Either way, this is a fascinating conflict carried out with intelligence, wit, and empathy. I’m 100% invested in our characters and their stories. Next Friday can’t come soon enough.

This, That, and the Other

  • When I first heard “half sister” I assumed there was a remarriage or a death involved, but that “never knew our dads” line suggests something a lot less conventional for a kids’ show.The Avatarverse has always been pretty great about showing a wide variety of family models (and showing the benefits and failings of each), and we’ve certainly seen single parents before, but this is the first time they’ve ever gone for the “born out of wedlock” implication. Major props to the writers for putting this in, as well to the Nickelodeon Censorship Committee (I assume they have one of those) for allowing it to happen.
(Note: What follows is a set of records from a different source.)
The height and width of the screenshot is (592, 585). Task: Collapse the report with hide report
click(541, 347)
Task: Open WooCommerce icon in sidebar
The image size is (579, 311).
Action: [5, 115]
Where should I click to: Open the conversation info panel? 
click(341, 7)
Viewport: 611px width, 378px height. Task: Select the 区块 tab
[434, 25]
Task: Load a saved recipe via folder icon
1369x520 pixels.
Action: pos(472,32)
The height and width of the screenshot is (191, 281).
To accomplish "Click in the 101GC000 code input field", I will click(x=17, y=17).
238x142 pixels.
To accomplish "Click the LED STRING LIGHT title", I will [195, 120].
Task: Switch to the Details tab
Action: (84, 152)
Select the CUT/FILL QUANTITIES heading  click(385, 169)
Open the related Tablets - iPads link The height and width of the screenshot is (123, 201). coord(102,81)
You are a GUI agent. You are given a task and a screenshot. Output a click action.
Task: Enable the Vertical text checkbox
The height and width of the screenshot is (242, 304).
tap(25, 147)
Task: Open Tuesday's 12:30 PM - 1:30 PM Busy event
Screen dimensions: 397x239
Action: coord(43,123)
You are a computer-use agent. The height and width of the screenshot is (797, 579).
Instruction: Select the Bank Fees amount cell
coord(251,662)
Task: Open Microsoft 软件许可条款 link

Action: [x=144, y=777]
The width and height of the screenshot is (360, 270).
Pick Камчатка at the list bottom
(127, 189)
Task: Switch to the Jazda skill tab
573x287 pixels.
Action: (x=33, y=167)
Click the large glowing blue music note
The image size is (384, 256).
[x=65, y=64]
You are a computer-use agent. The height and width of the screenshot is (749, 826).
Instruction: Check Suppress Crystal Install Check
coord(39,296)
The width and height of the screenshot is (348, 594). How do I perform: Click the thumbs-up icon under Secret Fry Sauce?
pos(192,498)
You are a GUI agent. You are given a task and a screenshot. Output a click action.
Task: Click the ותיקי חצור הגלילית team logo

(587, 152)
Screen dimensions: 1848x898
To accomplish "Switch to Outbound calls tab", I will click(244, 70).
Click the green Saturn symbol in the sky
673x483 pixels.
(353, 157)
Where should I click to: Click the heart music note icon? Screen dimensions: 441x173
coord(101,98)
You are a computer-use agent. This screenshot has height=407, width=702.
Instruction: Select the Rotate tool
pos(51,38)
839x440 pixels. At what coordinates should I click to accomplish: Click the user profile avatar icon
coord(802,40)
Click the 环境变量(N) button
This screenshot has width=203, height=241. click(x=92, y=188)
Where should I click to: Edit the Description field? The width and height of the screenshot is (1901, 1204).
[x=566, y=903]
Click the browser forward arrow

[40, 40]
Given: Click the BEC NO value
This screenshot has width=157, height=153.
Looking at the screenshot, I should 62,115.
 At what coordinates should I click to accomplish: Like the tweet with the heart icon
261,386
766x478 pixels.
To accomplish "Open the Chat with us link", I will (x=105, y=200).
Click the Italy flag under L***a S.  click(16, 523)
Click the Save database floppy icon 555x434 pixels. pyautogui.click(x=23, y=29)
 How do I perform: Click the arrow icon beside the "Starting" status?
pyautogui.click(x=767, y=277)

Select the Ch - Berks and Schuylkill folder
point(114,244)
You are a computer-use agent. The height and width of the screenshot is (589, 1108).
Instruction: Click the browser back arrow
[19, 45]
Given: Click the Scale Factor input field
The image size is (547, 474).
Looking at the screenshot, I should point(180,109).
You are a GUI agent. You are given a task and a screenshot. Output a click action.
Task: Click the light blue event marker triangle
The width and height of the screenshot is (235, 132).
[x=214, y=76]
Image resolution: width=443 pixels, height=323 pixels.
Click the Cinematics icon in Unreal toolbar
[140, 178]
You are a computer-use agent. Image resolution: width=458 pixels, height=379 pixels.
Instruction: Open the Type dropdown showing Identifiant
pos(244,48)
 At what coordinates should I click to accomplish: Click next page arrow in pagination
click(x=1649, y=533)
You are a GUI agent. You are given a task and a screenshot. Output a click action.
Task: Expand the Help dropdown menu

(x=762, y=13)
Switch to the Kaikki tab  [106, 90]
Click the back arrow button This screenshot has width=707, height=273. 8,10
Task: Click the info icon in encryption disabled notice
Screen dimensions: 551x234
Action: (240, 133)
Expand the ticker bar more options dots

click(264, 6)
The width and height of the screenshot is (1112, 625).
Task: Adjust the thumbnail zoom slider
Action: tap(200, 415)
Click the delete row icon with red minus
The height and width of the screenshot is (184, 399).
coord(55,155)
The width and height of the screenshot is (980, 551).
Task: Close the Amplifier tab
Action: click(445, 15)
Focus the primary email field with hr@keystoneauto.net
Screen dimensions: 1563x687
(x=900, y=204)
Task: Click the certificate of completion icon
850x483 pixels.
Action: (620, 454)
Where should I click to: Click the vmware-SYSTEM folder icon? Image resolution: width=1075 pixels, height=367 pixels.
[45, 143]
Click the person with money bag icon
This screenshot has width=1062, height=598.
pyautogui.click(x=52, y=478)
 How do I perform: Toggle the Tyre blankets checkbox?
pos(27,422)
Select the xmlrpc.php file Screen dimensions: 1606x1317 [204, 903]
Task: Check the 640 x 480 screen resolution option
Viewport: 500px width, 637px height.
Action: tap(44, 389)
  • Also, Toph is still alive! And… seeking enlightenment? Aang would faint from shock if he heard that. Here’s hoping we meet Grandma Nomad Toph in a future episode. 
  • Our Criminal Quartet haven’t gotten much screen time, but damn, do they leave an impression. Zaheer is a fascinating study in contrasts, a brutal fighter (and decent actor) who seems to truly believe in Air Nomad philosophy. I can’t wait to learn more about him and his group – I suspect there’s a lot more here than we’re seeing thus far. 
  • Something about Opal rubs me the wrong way. Maybe it’s her character design (it feels very stereotypically “pretty anime girl” to me), or possibly just how demure she is. Hopefully they give her a little spark in the coming episodes. Well-behaved women rarely make history. 
  • Just because I haven’t said it yet: GAH THE MUSIC IS SO BEAUTIFUL AND THE BACKGROUNDS ARE SO PRETTY I CAN’T EVEN *flails* 
  • “Does anybody have a badger mole that knows Morse code?”

Fan Theories! Glorious Fan Theories!

  • No way do you get a life sentence in a maximum security prison just for an attempted kidnapping. Tenzin isn’t telling us something. And my ears perked way up when I heard mention of “Chief Sokka,” as this pegs his death somewhere in the last decade. Does anybody else have the horrible feeling that Sokka was killed during this attack? ;_; It would certainly explain Zuko’s personal investment in recapturing these guys, that’s for damn sure. 
  • Su has granted Varrick sanctuary. I love Varrick, but I trust him about as far as I can throw him. These two have GOT to be planning a rebellion against the Earth Queen, right?